WORK REQUEST: Copy each entry below exactly.
======== SUPPLIED ENTRIES ========
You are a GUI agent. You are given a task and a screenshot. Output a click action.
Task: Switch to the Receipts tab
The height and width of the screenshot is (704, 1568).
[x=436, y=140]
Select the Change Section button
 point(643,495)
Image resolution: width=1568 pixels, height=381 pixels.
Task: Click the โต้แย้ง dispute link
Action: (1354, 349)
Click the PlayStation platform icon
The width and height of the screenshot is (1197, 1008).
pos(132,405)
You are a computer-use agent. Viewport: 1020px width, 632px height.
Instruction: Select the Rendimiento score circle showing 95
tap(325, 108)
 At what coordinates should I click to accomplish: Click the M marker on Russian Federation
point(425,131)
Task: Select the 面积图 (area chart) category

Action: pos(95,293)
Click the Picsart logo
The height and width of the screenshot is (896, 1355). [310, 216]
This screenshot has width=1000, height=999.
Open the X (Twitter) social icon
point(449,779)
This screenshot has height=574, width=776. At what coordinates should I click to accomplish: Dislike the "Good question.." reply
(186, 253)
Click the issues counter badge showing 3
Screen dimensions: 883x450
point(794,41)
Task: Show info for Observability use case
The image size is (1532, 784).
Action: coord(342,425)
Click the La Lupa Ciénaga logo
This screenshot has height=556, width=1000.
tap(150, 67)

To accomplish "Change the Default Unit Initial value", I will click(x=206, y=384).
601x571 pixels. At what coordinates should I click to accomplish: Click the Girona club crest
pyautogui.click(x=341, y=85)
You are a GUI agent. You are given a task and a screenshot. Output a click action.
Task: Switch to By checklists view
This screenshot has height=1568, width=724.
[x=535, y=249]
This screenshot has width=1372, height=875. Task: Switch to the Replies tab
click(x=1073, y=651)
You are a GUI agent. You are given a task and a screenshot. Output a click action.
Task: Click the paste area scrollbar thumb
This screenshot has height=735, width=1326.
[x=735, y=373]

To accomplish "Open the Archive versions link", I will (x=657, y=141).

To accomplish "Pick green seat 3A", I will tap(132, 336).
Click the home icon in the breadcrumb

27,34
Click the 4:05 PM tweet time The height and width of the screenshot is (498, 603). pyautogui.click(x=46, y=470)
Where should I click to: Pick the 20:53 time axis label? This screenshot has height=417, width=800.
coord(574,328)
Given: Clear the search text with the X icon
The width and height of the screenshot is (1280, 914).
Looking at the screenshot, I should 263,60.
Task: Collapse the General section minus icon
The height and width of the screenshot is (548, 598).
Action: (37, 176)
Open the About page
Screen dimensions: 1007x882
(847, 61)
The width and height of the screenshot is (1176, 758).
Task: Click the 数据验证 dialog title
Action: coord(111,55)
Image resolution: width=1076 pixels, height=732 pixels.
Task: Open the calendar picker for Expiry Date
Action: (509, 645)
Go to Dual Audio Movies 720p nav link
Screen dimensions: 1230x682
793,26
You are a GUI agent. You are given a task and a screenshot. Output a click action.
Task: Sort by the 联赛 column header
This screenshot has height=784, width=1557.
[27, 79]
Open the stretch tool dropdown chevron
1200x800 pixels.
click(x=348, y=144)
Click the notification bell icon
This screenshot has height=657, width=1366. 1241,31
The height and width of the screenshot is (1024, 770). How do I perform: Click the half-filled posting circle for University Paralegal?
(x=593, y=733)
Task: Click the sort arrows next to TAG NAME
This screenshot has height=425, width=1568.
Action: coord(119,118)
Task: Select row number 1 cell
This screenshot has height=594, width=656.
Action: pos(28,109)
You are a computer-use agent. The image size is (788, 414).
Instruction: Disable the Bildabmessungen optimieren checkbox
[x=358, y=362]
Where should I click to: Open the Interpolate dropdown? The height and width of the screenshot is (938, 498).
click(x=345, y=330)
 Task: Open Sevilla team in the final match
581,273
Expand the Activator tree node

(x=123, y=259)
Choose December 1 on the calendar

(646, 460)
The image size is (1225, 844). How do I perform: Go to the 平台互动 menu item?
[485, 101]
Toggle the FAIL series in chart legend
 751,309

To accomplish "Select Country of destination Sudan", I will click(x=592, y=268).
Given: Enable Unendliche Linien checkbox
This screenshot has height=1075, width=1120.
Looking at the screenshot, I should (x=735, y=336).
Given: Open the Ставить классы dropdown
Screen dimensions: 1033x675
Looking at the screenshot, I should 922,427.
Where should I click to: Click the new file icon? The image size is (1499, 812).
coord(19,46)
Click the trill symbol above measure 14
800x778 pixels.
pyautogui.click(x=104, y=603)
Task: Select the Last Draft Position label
========
SOLVED EXERCISE:
You are a GUI agent. You are given a task and a screenshot. Output a click action.
Task: Switch to the Receipts tab
The height and width of the screenshot is (704, 1568).
[x=436, y=140]
Select the Change Section button
 point(643,495)
Image resolution: width=1568 pixels, height=381 pixels.
Task: Click the โต้แย้ง dispute link
Action: (1354, 349)
Click the PlayStation platform icon
The width and height of the screenshot is (1197, 1008).
pos(132,405)
You are a computer-use agent. Viewport: 1020px width, 632px height.
Instruction: Select the Rendimiento score circle showing 95
tap(325, 108)
 At what coordinates should I click to accomplish: Click the M marker on Russian Federation
point(425,131)
Task: Select the 面积图 (area chart) category

Action: pos(95,293)
Click the Picsart logo
The height and width of the screenshot is (896, 1355). [310, 216]
This screenshot has width=1000, height=999.
Open the X (Twitter) social icon
point(449,779)
This screenshot has height=574, width=776. At what coordinates should I click to accomplish: Dislike the "Good question.." reply
(186, 253)
Click the issues counter badge showing 3
Screen dimensions: 883x450
point(794,41)
Task: Show info for Observability use case
The image size is (1532, 784).
Action: coord(342,425)
Click the La Lupa Ciénaga logo
This screenshot has height=556, width=1000.
tap(150, 67)

To accomplish "Change the Default Unit Initial value", I will click(x=206, y=384).
601x571 pixels. At what coordinates should I click to accomplish: Click the Girona club crest
pyautogui.click(x=341, y=85)
You are a GUI agent. You are given a task and a screenshot. Output a click action.
Task: Switch to By checklists view
This screenshot has height=1568, width=724.
[x=535, y=249]
This screenshot has width=1372, height=875. Task: Switch to the Replies tab
click(x=1073, y=651)
You are a GUI agent. You are given a task and a screenshot. Output a click action.
Task: Click the paste area scrollbar thumb
This screenshot has height=735, width=1326.
[x=735, y=373]

To accomplish "Open the Archive versions link", I will (x=657, y=141).

To accomplish "Pick green seat 3A", I will tap(132, 336).
Click the home icon in the breadcrumb

27,34
Click the 4:05 PM tweet time The height and width of the screenshot is (498, 603). pyautogui.click(x=46, y=470)
Where should I click to: Pick the 20:53 time axis label? This screenshot has height=417, width=800.
coord(574,328)
Given: Clear the search text with the X icon
The width and height of the screenshot is (1280, 914).
Looking at the screenshot, I should 263,60.
Task: Collapse the General section minus icon
The height and width of the screenshot is (548, 598).
Action: (37, 176)
Open the About page
Screen dimensions: 1007x882
(847, 61)
The width and height of the screenshot is (1176, 758).
Task: Click the 数据验证 dialog title
Action: coord(111,55)
Image resolution: width=1076 pixels, height=732 pixels.
Task: Open the calendar picker for Expiry Date
Action: (509, 645)
Go to Dual Audio Movies 720p nav link
Screen dimensions: 1230x682
793,26
You are a GUI agent. You are given a task and a screenshot. Output a click action.
Task: Sort by the 联赛 column header
This screenshot has height=784, width=1557.
[27, 79]
Open the stretch tool dropdown chevron
1200x800 pixels.
click(x=348, y=144)
Click the notification bell icon
This screenshot has height=657, width=1366. 1241,31
The height and width of the screenshot is (1024, 770). How do I perform: Click the half-filled posting circle for University Paralegal?
(x=593, y=733)
Task: Click the sort arrows next to TAG NAME
This screenshot has height=425, width=1568.
Action: coord(119,118)
Task: Select row number 1 cell
This screenshot has height=594, width=656.
Action: pos(28,109)
You are a computer-use agent. The image size is (788, 414).
Instruction: Disable the Bildabmessungen optimieren checkbox
[x=358, y=362]
Where should I click to: Open the Interpolate dropdown? The height and width of the screenshot is (938, 498).
click(x=345, y=330)
 Task: Open Sevilla team in the final match
581,273
Expand the Activator tree node

(x=123, y=259)
Choose December 1 on the calendar

(646, 460)
The image size is (1225, 844). How do I perform: Go to the 平台互动 menu item?
[485, 101]
Toggle the FAIL series in chart legend
 751,309

To accomplish "Select Country of destination Sudan", I will click(x=592, y=268).
Given: Enable Unendliche Linien checkbox
This screenshot has height=1075, width=1120.
Looking at the screenshot, I should (x=735, y=336).
Given: Open the Ставить классы dropdown
Screen dimensions: 1033x675
Looking at the screenshot, I should 922,427.
Where should I click to: Click the new file icon? The image size is (1499, 812).
coord(19,46)
Click the trill symbol above measure 14
800x778 pixels.
pyautogui.click(x=104, y=603)
Task: Select the Last Draft Position label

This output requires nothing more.